My new play, which I co-wrote with Patrice Lenowitz of The Nurtured Parent (see nurturedparent.org), was performed May 6th in Albany, NY at the annual Battered Mothers Custody Conference. We had 175 people in the audience. Our wonderful 12-person cast put the show together in record time to get it ready for the conference.
“Forbidden to Protect” depicts the true stories of six cases from across the U.S. where custody courts have revictimized abused women and their children. In four of the cases, the courts took children away from non-violent mothers to give put them in the custody of confirmed batterers and child sexual abusers. In all of these cases court personnel refused to look seriously at the extensive evidence of abuse, while insulting and threatening mothers for their attempts to protect their children.
The stories are told mostly in the actual words of the mothers from a set of interviews we did. The courtroom scenes acted out in the play are taken word-for-word from transcripts, though you’ll have trouble believing it when you hear what judges and evaluators said.
And the play names names. The judges, evaluators, and “experts” involved in these travesties appear in the play under their real names, although we changed the names of mothers, fathers, and children to protect the children’s privacy.
While each of these cases examined in isolation would seem unbelievable, taken together they form an inescapable portrayal of a national system of cruelty and corruption on the part of custody courts. The severe mistreatment of protective mothers, and of their children, by custody courts across the continent is one of the most serious human rights abuses happening in the United States today. Custody courts are repeatedly siding with the abusers and requiring children to continue to be abused even though the courts know that it’s happening.
Our aim is for this play to be performed in communities throughout the country to help expose the human rights abuses committed by custody courts. We believe the play can be an important vehicle for building an unstoppable movement demanding investigation and deep reform of the custody court system.
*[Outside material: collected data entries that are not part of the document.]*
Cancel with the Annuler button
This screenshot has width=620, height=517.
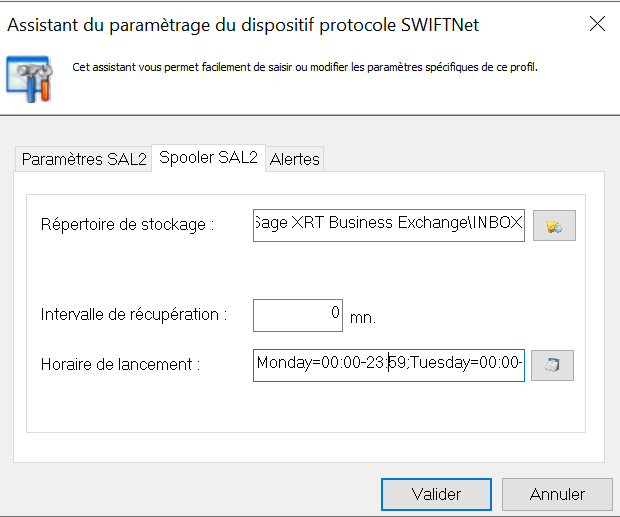point(557,494)
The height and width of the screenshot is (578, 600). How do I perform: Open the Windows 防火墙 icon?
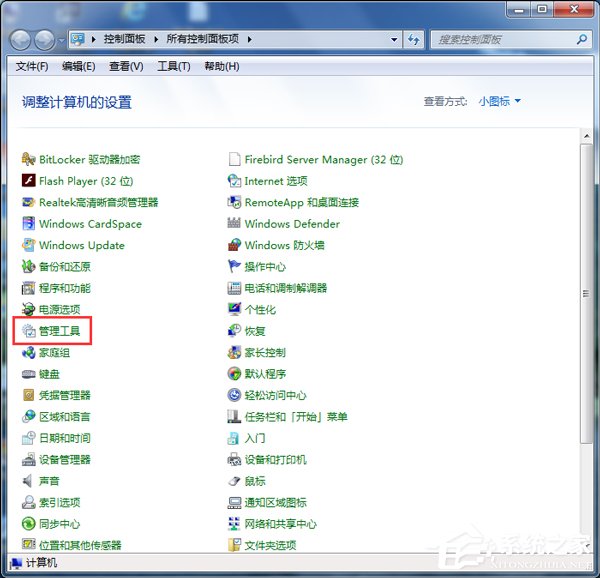[235, 246]
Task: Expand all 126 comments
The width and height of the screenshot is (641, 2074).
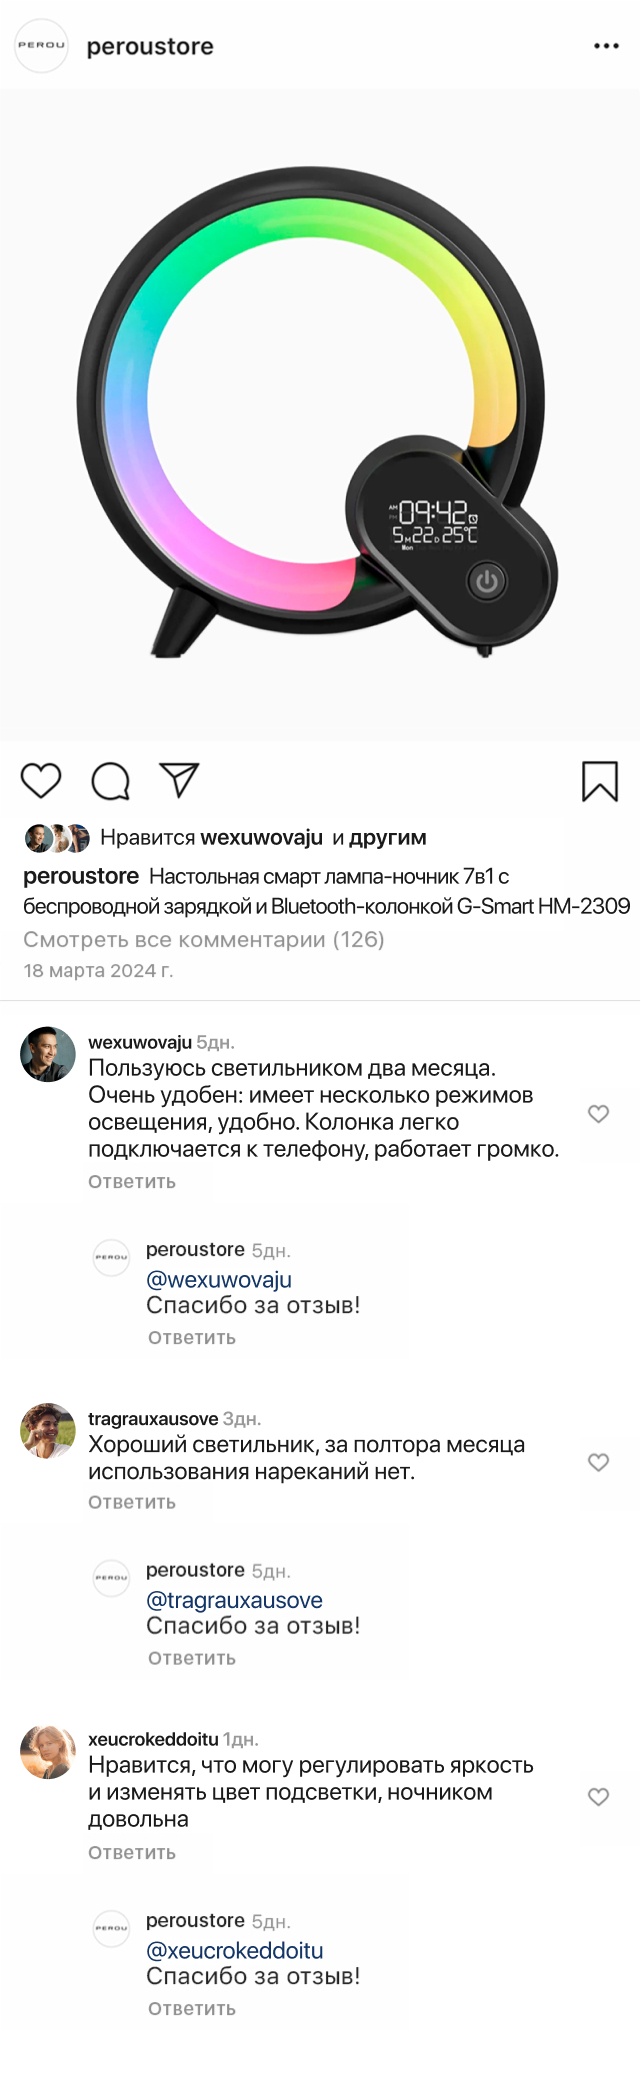Action: point(204,939)
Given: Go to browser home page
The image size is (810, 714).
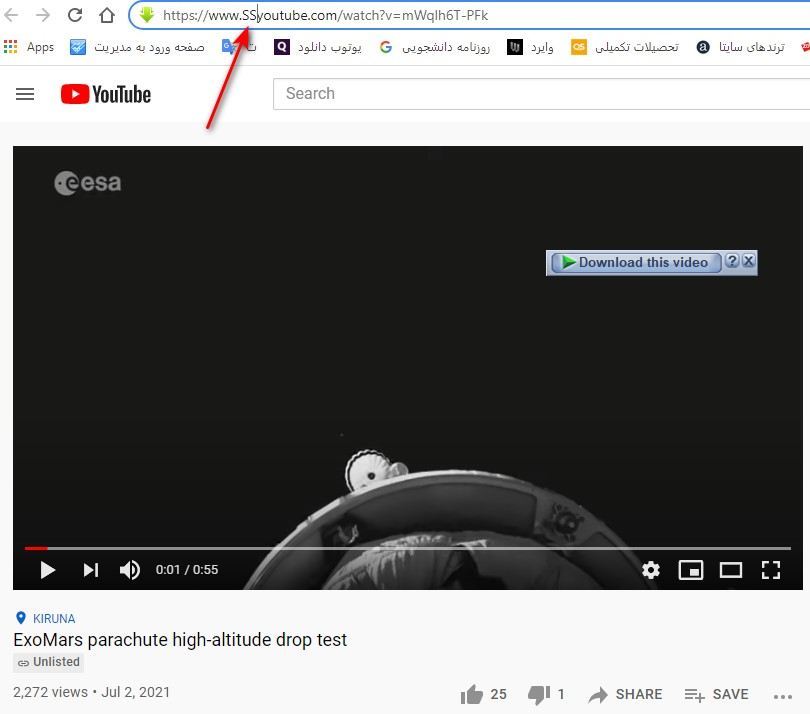Looking at the screenshot, I should coord(106,15).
Rights to perform the play in your own area will be available in about two months, and the charge to perform it will be low. We will provide guidance on how to put a performance together, and also provide a study guide for discussing the issues with the audience after the performance.
If you want to be on the list to be informed when performance rights become available, please send an email to ForbiddenToProtect@gmail.com. Help us build a movement to clean up the custody courts!
Our DV program has some very involved cases right now around this subject and we struggle to support women when they feel like the whole world is against them in trying to protect their children from their abusive partner or former partner. What I am seeing is a court system and child protective service system that works together to tell mom to leave or she is failing to protect and then telling her that she must learn to co-parent with a man that she is afraid of and who uses to children to continue to abuse her. Mom is often depicted as overly emotional, uncooperative, and allowing her stress to harm the children or at the very least influence the children. Advocates need more tools to assist these moms. We can go to court with them so they aren’t alone, we can write letters and speak on their behalf but many times our words are given no more weight than mom’s words as we are often seen as just as unreasonable as mom because of the work we do.
Dear Ms. Olivia,
I could not agree with you more! Many times I feel like when we get to court that the judges look at us as “man haters.” And, maybe in some cases we are, and have every right to be!
If you look at the make up of the judges around our country the majority are white males. They are men who have no idea of what it’s like to be a mother trying to protect her children from a violent man! We can do all the community out reach and awareness that we can but it won’t change things until we change the make up of the judges who decide these cases.